### WHAT YOU ARE ASKED TO DO:
Render every line of the items below as a numbered list, leaving out any blank lines.

### RECORDS TO PROCESS:

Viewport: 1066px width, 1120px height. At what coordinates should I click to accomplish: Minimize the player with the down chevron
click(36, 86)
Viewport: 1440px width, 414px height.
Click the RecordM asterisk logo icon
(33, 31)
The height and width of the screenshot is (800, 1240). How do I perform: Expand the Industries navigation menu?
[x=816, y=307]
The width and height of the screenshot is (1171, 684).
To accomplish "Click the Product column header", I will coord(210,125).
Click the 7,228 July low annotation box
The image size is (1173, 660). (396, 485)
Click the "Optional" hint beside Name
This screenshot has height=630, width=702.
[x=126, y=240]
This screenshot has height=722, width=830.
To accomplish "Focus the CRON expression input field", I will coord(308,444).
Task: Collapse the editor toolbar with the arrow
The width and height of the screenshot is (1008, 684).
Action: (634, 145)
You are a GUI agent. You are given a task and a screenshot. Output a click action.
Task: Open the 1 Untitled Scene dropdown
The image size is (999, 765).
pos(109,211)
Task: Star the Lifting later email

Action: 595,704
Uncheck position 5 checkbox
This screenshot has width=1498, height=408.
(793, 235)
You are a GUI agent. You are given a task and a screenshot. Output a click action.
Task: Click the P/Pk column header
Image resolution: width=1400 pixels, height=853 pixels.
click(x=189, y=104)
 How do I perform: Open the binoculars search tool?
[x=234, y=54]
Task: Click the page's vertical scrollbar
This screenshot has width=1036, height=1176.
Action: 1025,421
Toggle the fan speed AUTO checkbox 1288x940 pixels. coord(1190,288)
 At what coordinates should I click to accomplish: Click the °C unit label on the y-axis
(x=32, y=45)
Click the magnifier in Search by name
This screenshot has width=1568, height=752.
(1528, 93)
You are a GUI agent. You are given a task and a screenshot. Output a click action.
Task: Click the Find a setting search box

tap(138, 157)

### RESULT OF THIS EXERCISE:
1. Viewport: 1066px width, 1120px height. At what coordinates should I click to accomplish: Minimize the player with the down chevron
2. click(36, 86)
3. Viewport: 1440px width, 414px height.
4. Click the RecordM asterisk logo icon
5. (33, 31)
6. The height and width of the screenshot is (800, 1240). How do I perform: Expand the Industries navigation menu?
7. [x=816, y=307]
8. The width and height of the screenshot is (1171, 684).
9. To accomplish "Click the Product column header", I will coord(210,125).
10. Click the 7,228 July low annotation box
11. The image size is (1173, 660). (396, 485)
12. Click the "Optional" hint beside Name
13. This screenshot has height=630, width=702.
14. [x=126, y=240]
15. This screenshot has height=722, width=830.
16. To accomplish "Focus the CRON expression input field", I will coord(308,444).
17. Task: Collapse the editor toolbar with the arrow
18. The width and height of the screenshot is (1008, 684).
19. Action: (634, 145)
20. You are a GUI agent. You are given a task and a screenshot. Output a click action.
21. Task: Open the 1 Untitled Scene dropdown
22. The image size is (999, 765).
23. pos(109,211)
24. Task: Star the Lifting later email
25. Action: 595,704
26. Uncheck position 5 checkbox
27. This screenshot has width=1498, height=408.
28. (793, 235)
29. You are a GUI agent. You are given a task and a screenshot. Output a click action.
30. Task: Click the P/Pk column header
31. Image resolution: width=1400 pixels, height=853 pixels.
32. click(x=189, y=104)
33.  How do I perform: Open the binoculars search tool?
34. [x=234, y=54]
35. Task: Click the page's vertical scrollbar
36. This screenshot has width=1036, height=1176.
37. Action: 1025,421
38. Toggle the fan speed AUTO checkbox 1288x940 pixels. coord(1190,288)
39.  At what coordinates should I click to accomplish: Click the °C unit label on the y-axis
40. (x=32, y=45)
41. Click the magnifier in Search by name
42. This screenshot has width=1568, height=752.
43. (1528, 93)
44. You are a GUI agent. You are given a task and a screenshot. Output a click action.
45. Task: Click the Find a setting search box
46. tap(138, 157)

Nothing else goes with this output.